In truth, they weren’t wrong.  I was even surprised that I wanted to take the most advanced Chem class that my school offered.  AP Chem had a reputation akin to the grim reaper’s and even the brightest science students would willingly attest to the soul-crushing amount of work.  I started asking myself the very question that the world was asking me: what was I doing in a class like that?

Well, I had my reasons, but they were nothing more than “I heard that taking AP Chem will help me get into college.”  I wasn’t in it for the grade, I was in it for the college acceptance letter that a challenging senior year course load would hopefully bring to my doorstep.  With so weak a rationale and so strong a determination to grab AP Chem by the horns, I began my journey through the world of advanced chemistry with hopes that the curriculum would get easier as I became a stronger student.  It didn’t.

Flash forward to March, when my college interviews were in full-swing and I already had a few acceptance letters sitting on my kitchen table.  This particular interview was at Elon University for the Honors Program and I expected curveball questions.  They were going to ask groundbreaking things, abstract things, provocative things, and I knew that I had to be on my game if I wanted a spot in the program.

So when I sat down with my interviewer, I was surprised when he asked me this question: what classes are you taking now that made you want to be a writer?

I didn’t know whether to shout with joy or curl into a ball.  That was an easy question, right?  I had a perfect answer mapped out in my head, but I was even more surprised when I heard myself give an answer.  “Well, the classes that make me want to be a writer are my creative writing class… and AP Chemistry.”

The professor was almost as shocked as I was, insisting that I explained my unique and quite unconventional answer.  At this point, I was flying by the seat of my pants.  I had spent the better part of two semesters hating that class, but as I explained my rationale to him, I was also explaining it to myself.

AP Chemistry taught me more than how ionic solids dissociate or how to calculate the equilibrium constant of the combustion of methane.  AP Chemistry taught me things that were so out of my comfort zone, so far off my radar that I realized how much I don’t know.  I realized that I am a blip on a map, a speck dropped in the middle of an ocean full of things to know.  In a world where the size of our knowledge will soon double every twelve hours, there are so many things that we know and so many things that we will never know.

Maybe that’s why I took AP Chemistry.  Not for the grade or for the prestige that comes with an AP exam score, but for the idea that I left my Chem class with a little bit more knowledge in my head.  I took it because I want to spend my life writing about the things around us and if I don’t know about my world, then how can I turn it into plot and dialogue and character?  In order to write about anything, I need to know about everything, whether that be how to write convincing characters or how to calculate the bond angle of a tetrahedral molecule arrangement.

XO, Annie

7 thoughts on “How Taking Chemistry Made Me a Better Writer

  1. Your love for language is clear as you dig into the intricacies of it.

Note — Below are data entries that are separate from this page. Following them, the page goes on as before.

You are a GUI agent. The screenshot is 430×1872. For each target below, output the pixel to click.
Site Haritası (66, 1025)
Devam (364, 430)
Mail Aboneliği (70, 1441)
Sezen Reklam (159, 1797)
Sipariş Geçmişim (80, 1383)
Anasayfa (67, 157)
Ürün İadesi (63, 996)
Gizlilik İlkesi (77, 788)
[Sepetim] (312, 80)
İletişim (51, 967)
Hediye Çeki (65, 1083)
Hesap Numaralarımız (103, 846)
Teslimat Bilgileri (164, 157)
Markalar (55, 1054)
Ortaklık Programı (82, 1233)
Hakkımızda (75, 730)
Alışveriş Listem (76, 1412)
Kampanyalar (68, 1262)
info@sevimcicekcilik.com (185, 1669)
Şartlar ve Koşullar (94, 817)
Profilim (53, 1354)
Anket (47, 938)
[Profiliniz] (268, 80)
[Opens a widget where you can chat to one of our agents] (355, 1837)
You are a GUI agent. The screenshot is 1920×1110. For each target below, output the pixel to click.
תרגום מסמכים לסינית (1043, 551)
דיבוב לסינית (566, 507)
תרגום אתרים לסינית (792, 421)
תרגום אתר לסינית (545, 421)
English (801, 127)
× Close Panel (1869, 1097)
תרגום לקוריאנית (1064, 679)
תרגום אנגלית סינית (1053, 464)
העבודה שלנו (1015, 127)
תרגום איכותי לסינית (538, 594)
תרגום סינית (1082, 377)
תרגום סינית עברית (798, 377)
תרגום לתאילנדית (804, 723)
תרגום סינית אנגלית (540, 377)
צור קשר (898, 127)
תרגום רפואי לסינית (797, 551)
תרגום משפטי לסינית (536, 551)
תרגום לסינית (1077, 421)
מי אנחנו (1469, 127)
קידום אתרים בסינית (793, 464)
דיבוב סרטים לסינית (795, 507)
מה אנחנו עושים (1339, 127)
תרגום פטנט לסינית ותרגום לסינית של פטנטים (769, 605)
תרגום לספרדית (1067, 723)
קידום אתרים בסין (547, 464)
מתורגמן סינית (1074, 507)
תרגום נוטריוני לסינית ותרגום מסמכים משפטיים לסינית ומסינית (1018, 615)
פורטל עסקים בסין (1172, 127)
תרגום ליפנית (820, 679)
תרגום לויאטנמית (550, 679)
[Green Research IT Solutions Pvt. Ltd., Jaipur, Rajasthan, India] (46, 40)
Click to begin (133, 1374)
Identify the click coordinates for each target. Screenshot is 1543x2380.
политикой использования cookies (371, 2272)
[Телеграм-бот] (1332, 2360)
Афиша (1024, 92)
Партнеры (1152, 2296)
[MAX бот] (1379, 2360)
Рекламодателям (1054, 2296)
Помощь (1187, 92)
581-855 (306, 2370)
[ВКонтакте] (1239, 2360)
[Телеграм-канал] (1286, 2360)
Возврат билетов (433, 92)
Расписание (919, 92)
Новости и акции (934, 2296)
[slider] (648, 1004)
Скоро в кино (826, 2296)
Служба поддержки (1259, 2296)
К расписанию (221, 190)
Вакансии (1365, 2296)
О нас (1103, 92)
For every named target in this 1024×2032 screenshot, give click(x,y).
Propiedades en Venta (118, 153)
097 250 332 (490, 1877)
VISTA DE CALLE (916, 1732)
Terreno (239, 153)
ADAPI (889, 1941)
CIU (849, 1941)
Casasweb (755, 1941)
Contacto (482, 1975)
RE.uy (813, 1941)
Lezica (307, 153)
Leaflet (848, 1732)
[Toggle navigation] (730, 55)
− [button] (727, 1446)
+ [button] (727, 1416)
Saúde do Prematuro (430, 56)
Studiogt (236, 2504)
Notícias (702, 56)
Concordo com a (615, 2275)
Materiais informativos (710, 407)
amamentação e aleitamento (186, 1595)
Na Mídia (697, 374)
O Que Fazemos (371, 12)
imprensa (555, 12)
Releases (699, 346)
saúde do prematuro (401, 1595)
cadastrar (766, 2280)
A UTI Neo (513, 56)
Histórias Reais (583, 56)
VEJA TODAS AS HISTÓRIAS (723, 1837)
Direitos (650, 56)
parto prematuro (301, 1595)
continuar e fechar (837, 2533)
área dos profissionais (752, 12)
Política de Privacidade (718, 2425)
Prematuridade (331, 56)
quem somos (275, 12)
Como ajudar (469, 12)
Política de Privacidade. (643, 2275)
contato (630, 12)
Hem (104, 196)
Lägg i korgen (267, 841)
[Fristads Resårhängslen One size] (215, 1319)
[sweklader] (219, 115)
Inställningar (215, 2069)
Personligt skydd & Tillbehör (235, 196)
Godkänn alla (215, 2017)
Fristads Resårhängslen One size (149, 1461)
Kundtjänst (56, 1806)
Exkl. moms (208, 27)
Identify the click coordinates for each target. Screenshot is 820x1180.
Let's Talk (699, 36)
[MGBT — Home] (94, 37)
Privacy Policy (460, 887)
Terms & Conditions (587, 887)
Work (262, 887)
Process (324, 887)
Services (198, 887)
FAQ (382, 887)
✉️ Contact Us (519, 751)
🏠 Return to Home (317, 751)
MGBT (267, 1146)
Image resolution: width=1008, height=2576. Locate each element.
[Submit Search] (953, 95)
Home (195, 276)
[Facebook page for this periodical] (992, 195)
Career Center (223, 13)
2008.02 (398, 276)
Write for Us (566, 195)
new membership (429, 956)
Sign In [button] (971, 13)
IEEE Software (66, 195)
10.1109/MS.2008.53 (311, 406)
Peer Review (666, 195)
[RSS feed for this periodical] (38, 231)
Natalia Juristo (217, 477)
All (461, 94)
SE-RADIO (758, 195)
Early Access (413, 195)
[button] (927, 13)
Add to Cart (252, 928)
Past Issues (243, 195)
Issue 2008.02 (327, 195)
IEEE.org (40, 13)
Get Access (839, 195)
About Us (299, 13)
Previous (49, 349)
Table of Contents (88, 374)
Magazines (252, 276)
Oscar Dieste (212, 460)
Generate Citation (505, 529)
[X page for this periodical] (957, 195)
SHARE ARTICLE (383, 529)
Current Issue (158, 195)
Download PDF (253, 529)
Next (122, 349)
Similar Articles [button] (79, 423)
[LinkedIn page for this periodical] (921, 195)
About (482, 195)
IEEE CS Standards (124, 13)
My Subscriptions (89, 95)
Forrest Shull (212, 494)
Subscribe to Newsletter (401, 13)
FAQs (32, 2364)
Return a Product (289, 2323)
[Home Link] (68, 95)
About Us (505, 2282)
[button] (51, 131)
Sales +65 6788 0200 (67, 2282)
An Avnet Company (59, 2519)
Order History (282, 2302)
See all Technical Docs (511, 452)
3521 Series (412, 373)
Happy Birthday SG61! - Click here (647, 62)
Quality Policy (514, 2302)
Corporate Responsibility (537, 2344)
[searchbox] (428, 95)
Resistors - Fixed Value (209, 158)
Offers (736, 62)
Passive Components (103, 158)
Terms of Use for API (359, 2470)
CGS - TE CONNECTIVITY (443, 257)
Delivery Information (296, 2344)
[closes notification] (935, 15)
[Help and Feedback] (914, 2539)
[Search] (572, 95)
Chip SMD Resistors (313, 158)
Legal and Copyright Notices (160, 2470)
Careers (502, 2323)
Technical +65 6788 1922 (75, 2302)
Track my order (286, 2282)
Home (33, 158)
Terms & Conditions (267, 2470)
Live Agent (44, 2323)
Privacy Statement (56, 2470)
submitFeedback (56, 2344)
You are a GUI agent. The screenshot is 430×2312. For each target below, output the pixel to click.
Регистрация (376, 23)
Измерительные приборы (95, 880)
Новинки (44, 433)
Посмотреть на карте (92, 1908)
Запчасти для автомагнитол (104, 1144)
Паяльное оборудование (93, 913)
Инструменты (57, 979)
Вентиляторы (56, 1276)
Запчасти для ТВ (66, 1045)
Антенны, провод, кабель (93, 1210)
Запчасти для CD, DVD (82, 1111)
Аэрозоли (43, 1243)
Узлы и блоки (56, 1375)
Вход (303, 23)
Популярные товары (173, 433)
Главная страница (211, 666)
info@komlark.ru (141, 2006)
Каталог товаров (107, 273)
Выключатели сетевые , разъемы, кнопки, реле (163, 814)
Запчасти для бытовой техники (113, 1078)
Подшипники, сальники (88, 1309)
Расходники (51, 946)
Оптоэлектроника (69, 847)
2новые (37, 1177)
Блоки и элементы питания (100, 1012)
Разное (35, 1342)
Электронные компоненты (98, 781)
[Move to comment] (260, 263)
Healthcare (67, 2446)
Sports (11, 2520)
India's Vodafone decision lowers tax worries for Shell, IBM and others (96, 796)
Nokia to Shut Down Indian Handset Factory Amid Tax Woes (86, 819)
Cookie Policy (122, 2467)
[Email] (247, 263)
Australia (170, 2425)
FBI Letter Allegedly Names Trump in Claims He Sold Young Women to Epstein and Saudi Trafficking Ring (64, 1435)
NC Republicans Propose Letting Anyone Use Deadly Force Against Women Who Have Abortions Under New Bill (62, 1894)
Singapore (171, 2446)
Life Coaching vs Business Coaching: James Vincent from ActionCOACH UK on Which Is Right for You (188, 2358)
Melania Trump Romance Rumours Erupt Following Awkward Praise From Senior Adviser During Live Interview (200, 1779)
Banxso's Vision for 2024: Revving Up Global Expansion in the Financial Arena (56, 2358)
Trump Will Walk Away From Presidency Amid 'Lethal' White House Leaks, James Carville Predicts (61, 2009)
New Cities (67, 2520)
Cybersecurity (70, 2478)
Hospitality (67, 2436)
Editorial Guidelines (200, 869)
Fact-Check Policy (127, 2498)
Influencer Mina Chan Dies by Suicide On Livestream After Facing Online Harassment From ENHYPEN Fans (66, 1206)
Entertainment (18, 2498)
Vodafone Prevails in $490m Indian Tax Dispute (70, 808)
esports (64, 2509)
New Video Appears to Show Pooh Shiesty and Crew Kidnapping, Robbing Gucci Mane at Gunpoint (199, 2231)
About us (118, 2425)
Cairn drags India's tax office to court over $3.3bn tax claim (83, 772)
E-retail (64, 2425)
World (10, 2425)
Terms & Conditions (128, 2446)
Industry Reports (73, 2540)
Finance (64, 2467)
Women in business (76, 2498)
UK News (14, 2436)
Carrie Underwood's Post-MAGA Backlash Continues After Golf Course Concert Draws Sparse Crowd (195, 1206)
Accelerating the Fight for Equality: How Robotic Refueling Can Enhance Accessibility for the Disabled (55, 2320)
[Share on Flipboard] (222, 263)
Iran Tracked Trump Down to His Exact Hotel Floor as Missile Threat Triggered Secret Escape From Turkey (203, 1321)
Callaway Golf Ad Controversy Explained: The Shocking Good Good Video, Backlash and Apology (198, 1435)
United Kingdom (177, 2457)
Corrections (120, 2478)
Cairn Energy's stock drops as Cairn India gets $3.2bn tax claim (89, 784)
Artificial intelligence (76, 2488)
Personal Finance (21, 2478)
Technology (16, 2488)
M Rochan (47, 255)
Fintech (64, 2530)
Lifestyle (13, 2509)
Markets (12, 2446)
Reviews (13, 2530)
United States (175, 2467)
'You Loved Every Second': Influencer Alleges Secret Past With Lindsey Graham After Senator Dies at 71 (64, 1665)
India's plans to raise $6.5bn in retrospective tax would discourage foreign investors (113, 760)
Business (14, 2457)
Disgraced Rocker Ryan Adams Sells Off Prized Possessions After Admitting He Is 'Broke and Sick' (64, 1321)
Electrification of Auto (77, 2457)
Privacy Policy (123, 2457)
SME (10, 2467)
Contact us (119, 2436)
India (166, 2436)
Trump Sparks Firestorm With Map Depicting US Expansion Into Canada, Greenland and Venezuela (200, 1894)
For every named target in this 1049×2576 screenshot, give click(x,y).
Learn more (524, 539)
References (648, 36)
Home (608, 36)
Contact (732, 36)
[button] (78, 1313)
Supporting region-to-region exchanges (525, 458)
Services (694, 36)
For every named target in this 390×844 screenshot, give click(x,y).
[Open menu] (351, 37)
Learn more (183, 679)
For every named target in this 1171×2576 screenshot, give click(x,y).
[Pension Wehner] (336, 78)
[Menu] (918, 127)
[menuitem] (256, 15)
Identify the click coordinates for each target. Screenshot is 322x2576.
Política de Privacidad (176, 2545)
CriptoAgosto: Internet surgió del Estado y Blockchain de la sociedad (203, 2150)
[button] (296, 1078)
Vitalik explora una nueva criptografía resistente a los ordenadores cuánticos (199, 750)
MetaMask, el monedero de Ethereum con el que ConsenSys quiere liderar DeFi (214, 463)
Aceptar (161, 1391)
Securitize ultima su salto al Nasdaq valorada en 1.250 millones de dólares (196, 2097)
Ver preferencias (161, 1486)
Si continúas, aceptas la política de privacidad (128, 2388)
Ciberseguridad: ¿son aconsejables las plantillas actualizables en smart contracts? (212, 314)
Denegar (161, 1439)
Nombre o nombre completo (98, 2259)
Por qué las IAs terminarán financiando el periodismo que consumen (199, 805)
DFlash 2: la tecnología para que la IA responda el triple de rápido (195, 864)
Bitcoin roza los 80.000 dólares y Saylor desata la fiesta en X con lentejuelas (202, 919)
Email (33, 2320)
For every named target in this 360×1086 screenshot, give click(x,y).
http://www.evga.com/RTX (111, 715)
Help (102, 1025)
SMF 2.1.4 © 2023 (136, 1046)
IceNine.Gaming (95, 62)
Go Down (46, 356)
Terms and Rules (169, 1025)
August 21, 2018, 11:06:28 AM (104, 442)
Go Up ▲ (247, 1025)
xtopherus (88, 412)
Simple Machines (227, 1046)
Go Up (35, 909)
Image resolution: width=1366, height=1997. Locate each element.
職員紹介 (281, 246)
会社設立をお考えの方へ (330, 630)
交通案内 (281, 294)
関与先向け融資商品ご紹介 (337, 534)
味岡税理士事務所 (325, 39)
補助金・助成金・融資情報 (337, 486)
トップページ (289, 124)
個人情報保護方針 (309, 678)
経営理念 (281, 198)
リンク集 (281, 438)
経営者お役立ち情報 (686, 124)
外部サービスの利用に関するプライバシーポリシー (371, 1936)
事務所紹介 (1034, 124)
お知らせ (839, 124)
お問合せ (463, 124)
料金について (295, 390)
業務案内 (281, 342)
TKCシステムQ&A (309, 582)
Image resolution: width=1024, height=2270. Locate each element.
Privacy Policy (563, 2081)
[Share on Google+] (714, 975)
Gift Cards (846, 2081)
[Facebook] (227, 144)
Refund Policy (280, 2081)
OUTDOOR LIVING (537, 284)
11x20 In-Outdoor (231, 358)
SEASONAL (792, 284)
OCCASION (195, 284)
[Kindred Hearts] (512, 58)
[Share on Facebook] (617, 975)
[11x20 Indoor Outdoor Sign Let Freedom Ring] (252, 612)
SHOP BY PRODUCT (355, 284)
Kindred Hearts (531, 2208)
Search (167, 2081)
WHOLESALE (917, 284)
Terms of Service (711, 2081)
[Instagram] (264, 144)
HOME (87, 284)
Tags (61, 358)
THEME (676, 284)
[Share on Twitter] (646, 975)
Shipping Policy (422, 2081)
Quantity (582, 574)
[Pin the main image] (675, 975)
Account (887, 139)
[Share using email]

Enjoyed reading the connection you made with AP Chemistry in this regard.

  2. I love this perpective on learning/education. It’s very indicative of what a lot of liberal arts schools (like Elon, like Sewanee) are striving to instill in their students! Great post 🙂

  3. I loved this post! I actually feel validated in some way (seems weird but I don’t know how to say it..)

    I’m a writer for my school newspaper (editor-in-chief last year) so I applied to the Humanities strand for senior high to possibly pursue a college course related to writing, but four days later, I decided to transfer to the STEM strand (Science and Math). And everyone else was surprised and kept asking me why I won’t take up journalism in the future etc etc. I’m graduating this year and only now did I convince myself that the reason I took up STEM because I can learn the things I can’t be able to teach myself because they are really challenging and new to me.